AN MSGR. LUIGI GIUSSANI,
GRÜNDER DER BEWEGUNG "COMUNIONE E LIBERAZIONE"

 

An den Hochwürdigen Monsignore
LUIGI GIUSSANI
Gründer der Bewegung “Comunione e Liberazione”

1. Im kommenden Oktober werden es 50 Jahre, daß Sie den Religionsunterricht im humanistischen »Berchet«-Gymnasium in Mailand übernommen haben, nachdem Sie den Lehrstuhl an der Theologischen Fakultät des Priesterseminars von Venegono aufgegeben hatten. Damit setzten Sie den Anfang für den Weg einer kirchlichen Vereinigung, die sich dann zur Bewegung und später zur Fraternität von »Comunione e Liberazione« weiterentwickelte. Gerne schließe ich mich der Danksagung an, die aus diesem Anlaß zu Gott, dem Geber alles Guten, aus Ihrem priesterlichen Herzen und aus den Herzen all derer aufsteigt, die der Bewegung angehören. Die göttliche Vorsehung hat in diesem halben Jahrhundert ein Werk vollbracht, das sich in Italien und in der übrigen Welt rasch ausgebreitet und reiche Früchte an Gutem für die Kirche und für die Gesellschaft gezeitigt hat.

**Bereitgestelltes Material:**

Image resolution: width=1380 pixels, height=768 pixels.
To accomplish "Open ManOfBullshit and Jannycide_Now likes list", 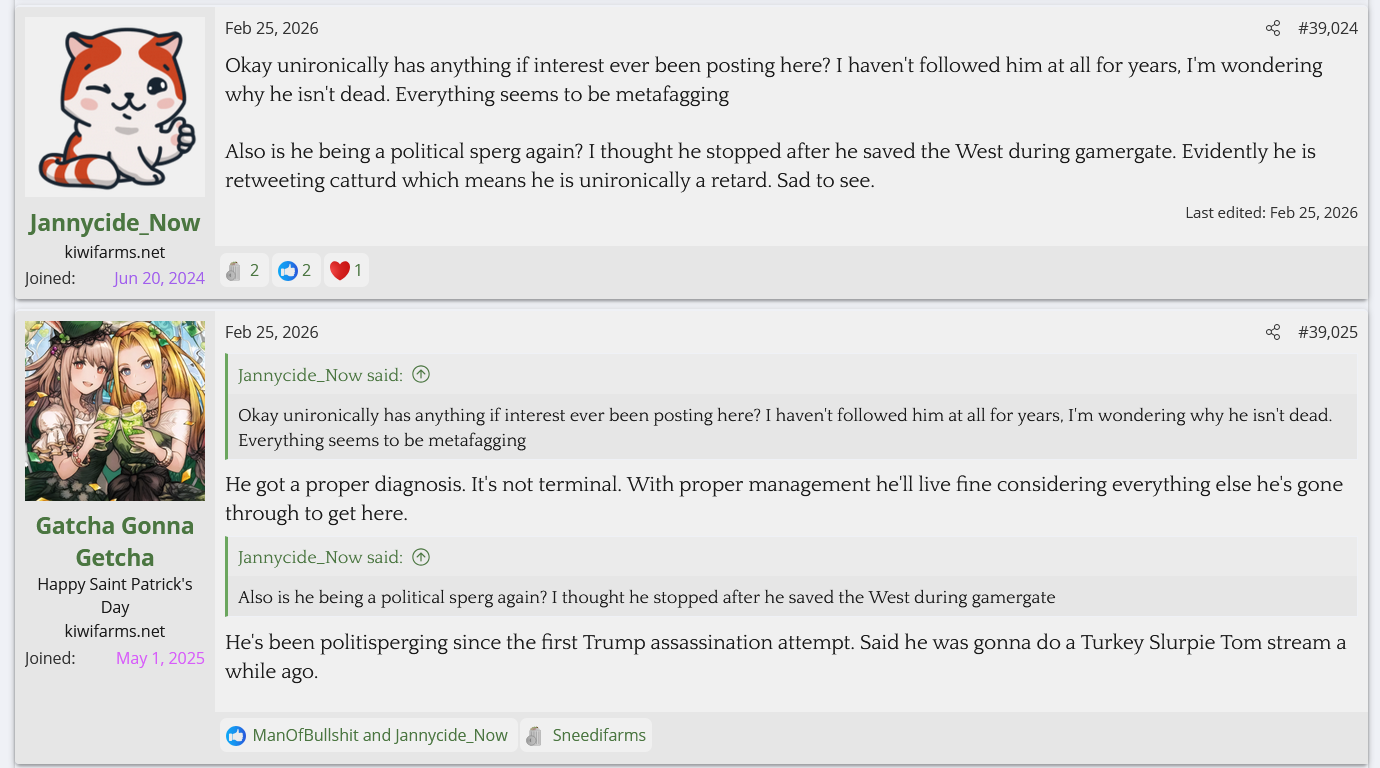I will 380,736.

**Schriftlicher Auftrag 1:** Nenne sämtliche geografischen Ortsnamen, die im Schreiben an Luigi Giussani vorkommen, in der Reihenfolge ihres Auftretens.
**Schriftlicher Auftrag 2:** Übernimm aus dem Schreiben an Luigi Giussani wortgetreu den Abschnitt, der mit „1. Im kommenden“ beginnt und mit „Gesellschaft gezeitigt hat.“ endet.

**Vollständige Antwort 1:** Mailand, Venegono, Italien

**Vollständige Antwort 2:**
1. Im kommenden Oktober werden es 50 Jahre, daß Sie den Religionsunterricht im humanistischen »Berchet«-Gymnasium in Mailand übernommen haben, nachdem Sie den Lehrstuhl an der Theologischen Fakultät des Priesterseminars von Venegono aufgegeben hatten. Damit setzten Sie den Anfang für den Weg einer kirchlichen Vereinigung, die sich dann zur Bewegung und später zur Fraternität von »Comunione e Liberazione« weiterentwickelte. Gerne schließe ich mich der Danksagung an, die aus diesem Anlaß zu Gott, dem Geber alles Guten, aus Ihrem priesterlichen Herzen und aus den Herzen all derer aufsteigt, die der Bewegung angehören. Die göttliche Vorsehung hat in diesem halben Jahrhundert ein Werk vollbracht, das sich in Italien und in der übrigen Welt rasch ausgebreitet und reiche Früchte an Gutem für die Kirche und für die Gesellschaft gezeitigt hat.